課題
下にある鍼の奥深さについての文章を、その最後の文の後から書き継ぐ。

抜粋本文
鍼の(奥)深さを知る人よ

鍼について思うことを少し書いてみました。

2019年11月20日(水)

こんにちは、和歌山県橋本市を拠点に活動しております蓬庵(よもぎあん)のワダです。ブログをご覧いただきありがとうございます。

鍼の奥深さを考える

鍼の(奥)深さを知る人よ

知り合いの先生の投稿に刺激されて、私も少し鍼について書きたくなりました。

何かひとつのことに特化して極める、また何か制限の中で極めるというのも大事です。

ぜひ上記の記事も読んで読み進めてもらいたいのですが、実は私は彼とクラスメイトで気胸の件から肩背部の刺鍼をびびってしまいできなかった時期が長くありました。

またこの件はタイミングをみて、その先生とも意見を交わした上でブログに書いてみたいと思います。

今もあまり肩背部は刺しません。そのことから刺さない鍼のテイ鍼を勉強するきっかけになりました。なのでそういった制限も大事だと思います。

今回は九鍼という複数種類ある鍼の多様性の側面から、広く鍼のことを知るという方法もあることも少し書いてみたいと思います。

古代九鍼

古代の鍼に複数の種類があったとされ文献に図が記載されており、近代では古代九鍼と言われたりしています。

残念ながらその多くは伝承されず、本来どのように使われていたのかがわからない鍼もあります。

今は髪の毛のように細いゴウ鍼といわれる鍼をよく使いますが、江戸期の文献によるともっと太い鍼を使っていたこともうかがえます。

提供情報
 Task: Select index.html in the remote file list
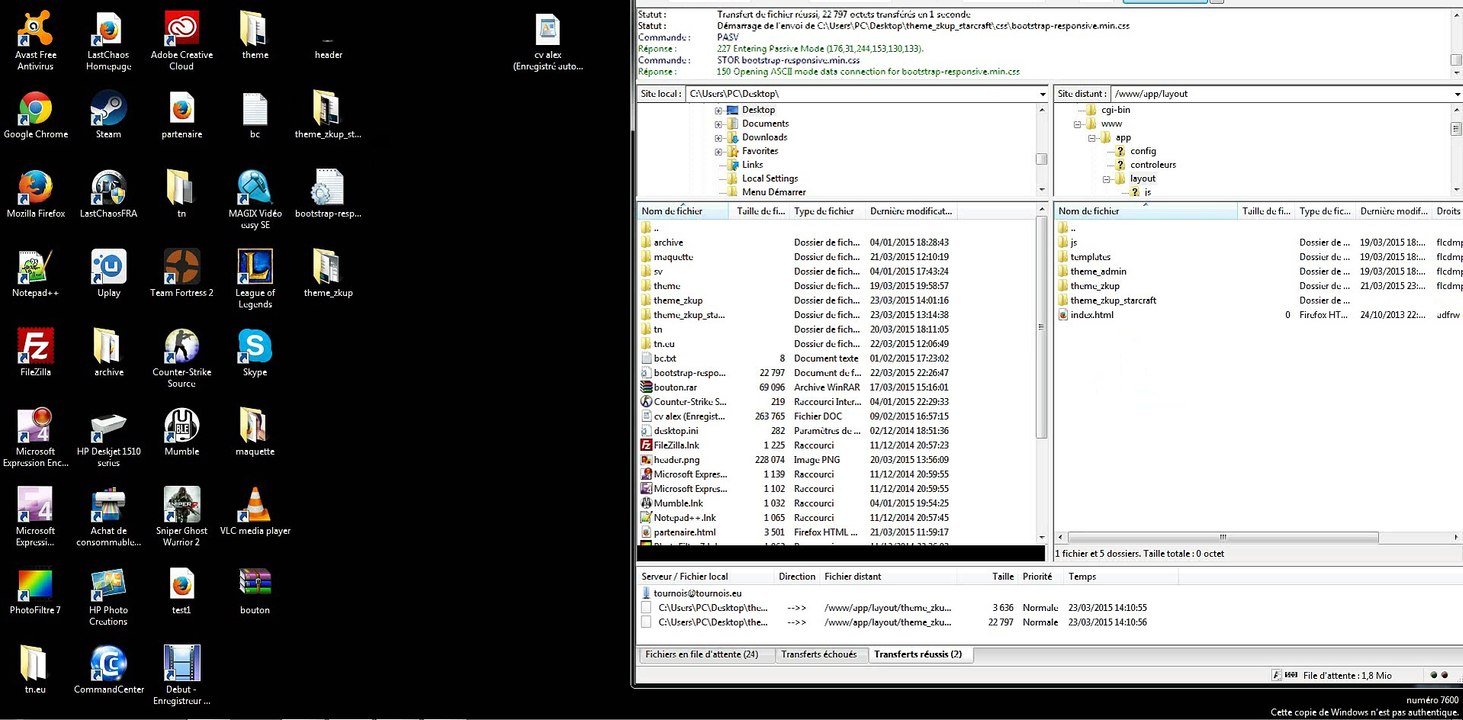1091,315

想定解答
また古代の中国においても今のように細く丈夫な鍼を作ることは困難だと思いますので、今よりも太い鍼が使われていたのではないかと想像します。

学生のときに、いつになったら九鍼を教えてもらえるのかと思ったら「九鍼なんて今は使う先生はいない。」といわれて落胆したのを覚えています。

しかし柳谷素霊先生を筆頭に平成にかけて九鍼、また夢分流の打鍼が再考される機会ができ、少数ですが特殊な九鍼や打鍼を使いこなす先生もいるのが事実です。

古代九鍼
破る鍼‥鈹鍼(ひしん)、鋒鍼(ほうしん)、鑱鍼(ざんしん)
刺さない鍼‥圓鍼(えんしん)、鍉鍼(ていしん)
刺す鍼‥圓利鍼(えんりしん)、毫鍼(ごうしん)、長鍼(ちょうしん)、大鍼(だいしん)

鍼灸重宝記綱目  「京都大学附属図書館所蔵『富士川文庫』より

『鍼灸重宝記綱目』(京都大学附属図書館所蔵『富士川文庫』)より九鍼図を抜粋しました。画像はクリックで大きくなります。

太い鍼や長い鍼は必要か?

私が資格をとって10年ほどになりますが、その頃にはすでに優しい鍼、痛くない鍼というようなキーワードをよく聞くようになり、鍼の太さも細い01番、02番、03番とより細いものが登場しました。

細い鍼、刺すカ所は少なく、刺す深さは浅く(もしくは刺さない)が美学のような雰囲気があります。

もちろん安全で少ない刺激で効果をあげられるのが理想だとは思いますが、それだけでは対応するのが難しいものがあるというのが事実だと個人的には考えています。

浅い鍼で万能になおせる達人もいると思いますが、腰の深いところに原因があるような腰痛では、やはりそこに刺した方が早いものもあると思います。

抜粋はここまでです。